EL INFIERNO DE LO IGUAL

Marco Antonio Zárate Mancha.

Verano de 1973. Unos amigos y yo seríamos pioneros del reciente “hermanamiento” de Morelia, Michoacán con Fullerton, California. Hicimos los preparativos y unos se fueron en avión a Los Ángeles y yo volé a Tijuana, Baja California. De ahí seguiría mi periplo en transporte terrestre a Fullerton.

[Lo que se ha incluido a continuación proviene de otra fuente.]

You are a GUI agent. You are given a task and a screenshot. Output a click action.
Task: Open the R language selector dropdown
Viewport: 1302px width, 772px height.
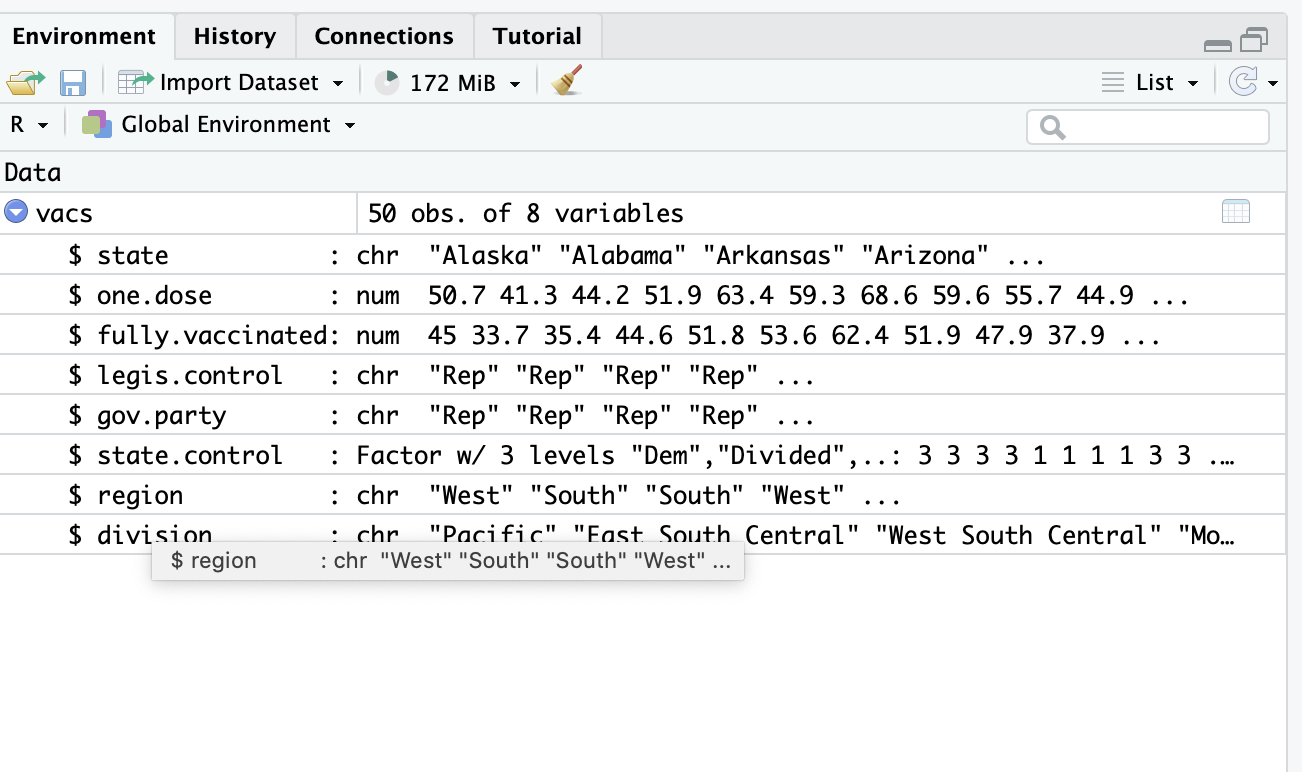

Del aeropuerto a mi destino el taxi me cobró en dólares. Ese fue el comienzo de varios sinsabores. Reclamé al taxista el cobro en moneda extranjera si estábamos en México. Quizá acostumbrado a esa queja y mi evidente juventud, fue indulgente y me dijo que allí, por ser frontera, era común usar el dólar en muchas transacciones. Que lo mejor era que me acostumbrara. Hice el cálculo a pesos y pagué. Me hospedé en casa de una tía. Al día siguiente que decidí cruzar la frontera me topé con la primera barrera: un corpulento y torpe norteamericano que recibía los documentos me humilló preguntándome que a qué iba a Fullerton, qué cuánto dinero llevaba, al grado de obligarme a mostrárselo. Después en lo que era un castellano mocho me hizo una pregunta que no entendí:

—¿Quién es en Fullerton…?
Se me pararon los cabellos y sólo atiné a repetir la pregunta:
—¿Quién es en Fullerton? Y repliqué: —¿Quién es qué…?
Visiblemente irritado me repitió la pregunta y yo volví a decir:
—¿Quién es qué…?
El hombre, iracundo, aventó mi pasaporte a la mesa y en lo que él pensaba era un español perfecto, espetó:
—¡Usted no está preparado para pasar…!
Y yo le repliqué:
—¡Pues usted tampoco está preparado para ese puesto! ¡No sabe hablar español…!

Tomé mis documentos y mis maletas y emputadísimo y mentando madres me regresé a casa de mi tía que al verme volver se sorprendió y preguntó: —¿Qué te pasó? Y, encabronado como iba, le platiqué lo sucedido. Con calma me respondió: —No te preocupes, nosotros te llevaremos el domingo… Y así fue. Mi tía y su esposo me llevaron a Fullerton y me dejaron a las puertas de los dormitorios de la California State University of Fullerton. Aquellos edificios parecían hotel.

Recuerdo algo muy agradable. Cuando aquel mediodía finalmente me bajé del carro en el estacionamiento de los dormitorios, lo primero que escuché fue Any Colour You Like del emblemático LP de Pink Floyd The Dark Side of the Moon, que, desde una ventana abierta del segundo piso, psicodélicamente fluía llevándose los sinsabores del anodino periplo. Recuerdo que me dije para mis adentros: Llegaste a casa…

Al entrar al lobby de los dormitorios y preguntar en mi inglés oaxacaliforniano a unos estudiantes por mis compañeros, éstos, alcanzaron a escucharme desde algún lugar de los amplios dormitorios y con gran entusiasmo acudieron a mi encuentro. Ese verano en California fue inolvidable y dos meses de fiestas ininterrumpidas esperaba por nosotros.

Omití, de manera deliberada para el final de esta breve crónica, mi desilusión de aquel viaje en automóvil cruzando por varias ciudades de California. El primero que hacía en ese medio en nuestro país vecino del norte. Me explico. Desde que cruzamos la frontera, no quitaba la vista de la ventana viendo desfilar las casas y los enmarañados highways…, perdí miserablemente el tiempo buscando algo diferente, pero, aquello parecía un loop: el paisaje se repetía interminablemente. Las mismas tiendas, los mismos colores de las franquicias que se replicaban una y otra vez, como si se desdoblaran en el horizonte conforme avanzábamos. Tampoco veía gente caminar por las calles. Nada más una fila de autos parecida a una continua fila de apuradas hormigas multicolores. En verdad nada memorable. Nada. Paisaje monótono y, por tanto, aburridísimo. En palabras de Byung-Chul Han: El infierno de lo igual.